B will be 23 months old at the end of this week. I know it seems early to start preschool and honestly I don't think David or I ever thought we would do it, but several factors came in to play and it just worked out. The first thing is that Tuesday and Thursdays are pretty busy for the big kid. We drive around everywhere and have tons of appointments. So B wasn't getting a ton of attention those mornings. She was either going to the gym nursery (which all of a sudden, the last month or so, she actually really likes) or just hanging out at home playing alone while David works - not so much stimulation.

The second thing is that we felt that she needed some socialization and playtime with kids her own age to learn how to share, play, etc. She is VERY attached to her older brother and doesn't like him to leave her side but he is going to be in school every day next year so she needs some other buddies to hang out with. I know that she won't be making her best friends when she barely talks, but at least she is being exposed to the idea of school and she is figuring out that there are other little people out there just like her!

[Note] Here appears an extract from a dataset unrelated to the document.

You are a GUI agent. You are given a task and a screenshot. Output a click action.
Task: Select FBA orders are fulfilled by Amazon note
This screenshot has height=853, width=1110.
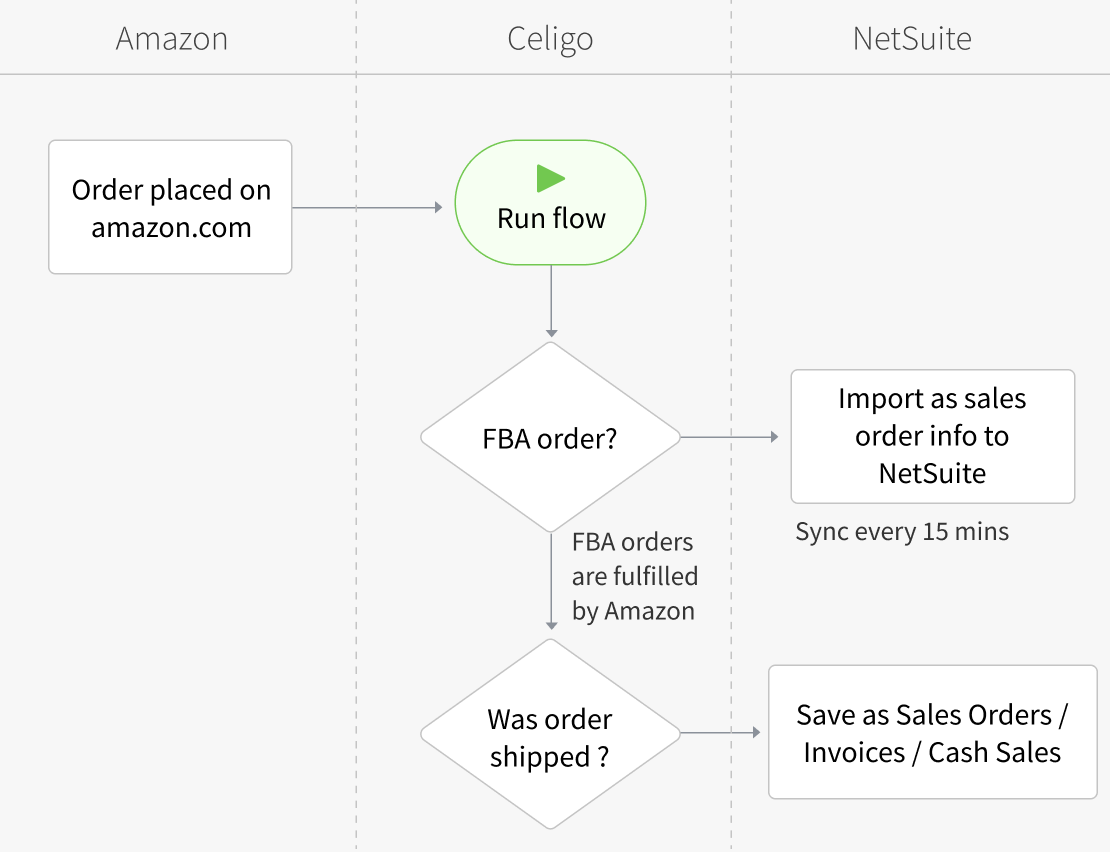tap(634, 577)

B was sort of late in developing words. To David and I, she seemed just fine. We only had C to compare to and he didn't speak a word until he was 3. But my pediatrician was concerned because now we have a "family history" of speech disorders and we don't know if his problems are due to prematurity or genetics. So she got us in to Early Intervention very early. Honestly, it was earlier than I was comfortable with and I was a little upset at the time. I just didn't want to go through the whole speech thing with 2 kids. We know now that we will most likely be in speech therapy for many more years with C so I was a little hesitant to start B at 15 months. Anyway, we just get a lady from the county coming here every other month for an hour and she already told me that B is age appropriate now (at 23 months) and hopefully we will not have to do any more intervention. Before we went to Florida in November, we were keeping track of all of her words and got up to about 100. Then we went out of town and just quit keeping track because she was getting a ton every day. All of a sudden, after one day of preschool, she is stringing words together and so cute about it. She will say "please" after everything just to add that extra word. A few days ago, she bust out with "I love you" which just melts your heart (and she follows it up with a kiss and a great hug!). I know this may not seem like much to typical parents, but to David and me, it is amazing to watch her. Without any therapy, she is just learning. She figures things out easily. She is stacking blocks and loving books and it's a totally new experience.

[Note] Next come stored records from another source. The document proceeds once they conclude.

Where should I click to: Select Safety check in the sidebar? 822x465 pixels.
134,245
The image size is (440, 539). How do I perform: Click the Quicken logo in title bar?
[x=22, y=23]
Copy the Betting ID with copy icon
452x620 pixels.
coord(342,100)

The other issue with speech is C's dysfluency which is a post all its own. The Early Intervention lady was concerned that B would start to pick up some of his mannerisms and speech if he is the only kid she is around all the time. I know 2 year olds don't talk as much as older kids but we thought it would be a good idea to get her around lots of other people so she could hear lots of different voices talking. Who knows if it will matter or help, but we are doing what we think is best.

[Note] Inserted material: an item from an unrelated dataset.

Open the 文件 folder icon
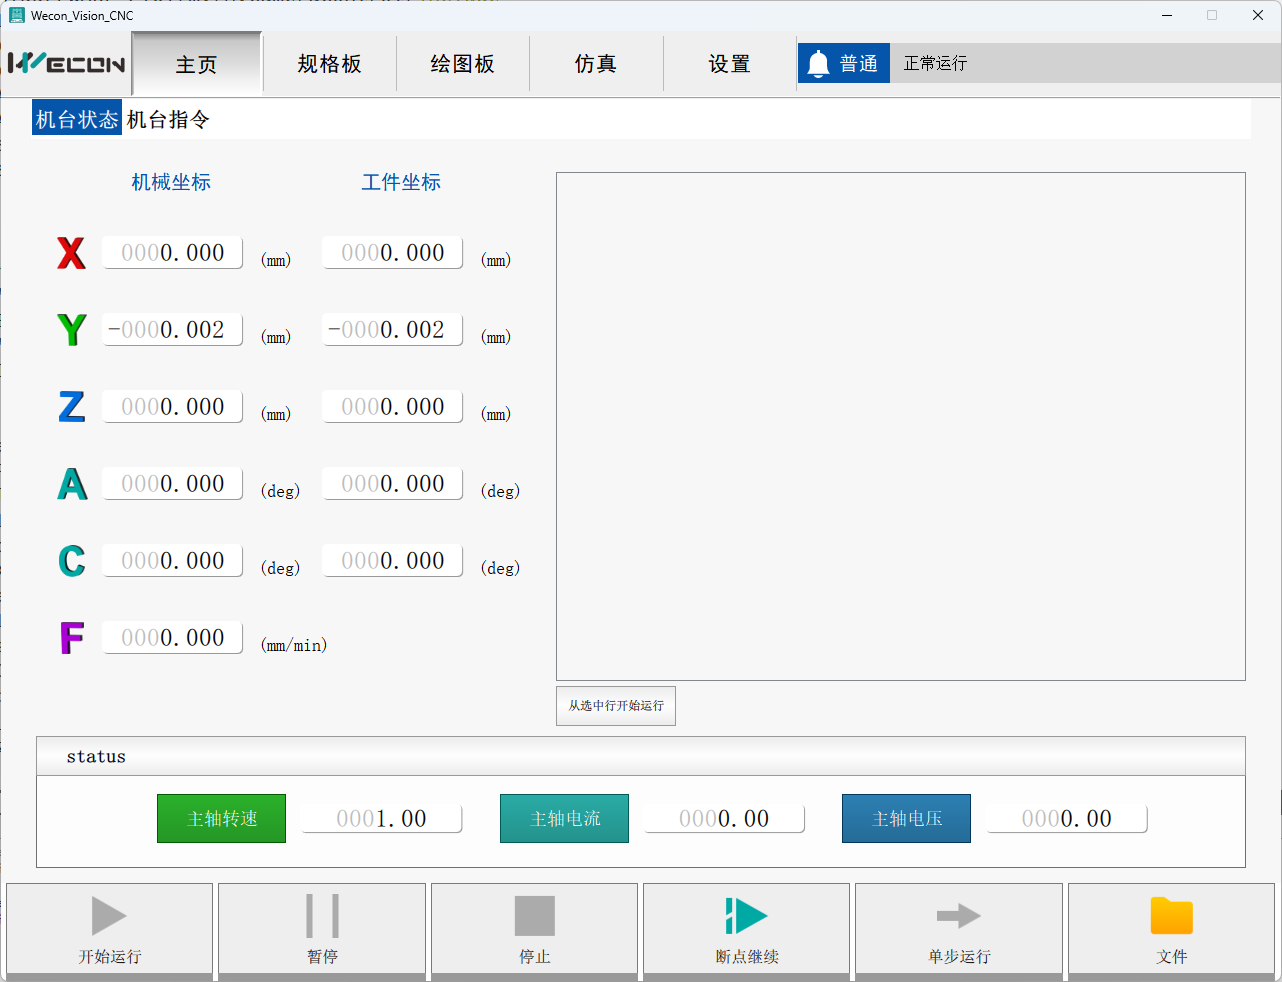The width and height of the screenshot is (1282, 982). (1171, 915)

So she started preschool yesterday and is going 2 mornings a week. I took her in and I didn't cry or anything! She didn't cry either. I felt very comfortable leaving her there with the teachers that I know and trust. I am not concerned about what she is learning right now, just that she is safe and having a nice morning. They are giving her lunch too which is nice. B happens to be a very picky eater so it's nice to not worry about it for 2 days a week. Lunch is not a big meal for her either so hoping it will go okay. It's a totally different experience taking a typical kid to school compared to a kid with special needs (and maybe it was easier because she is the 2nd child too). I didn't have to explain anything, tell them anything special. I know that she can express her needs and wants without any problem. She can get her point across for sure. And she likes crafts and playing. I'm hoping it will be a great experience for her.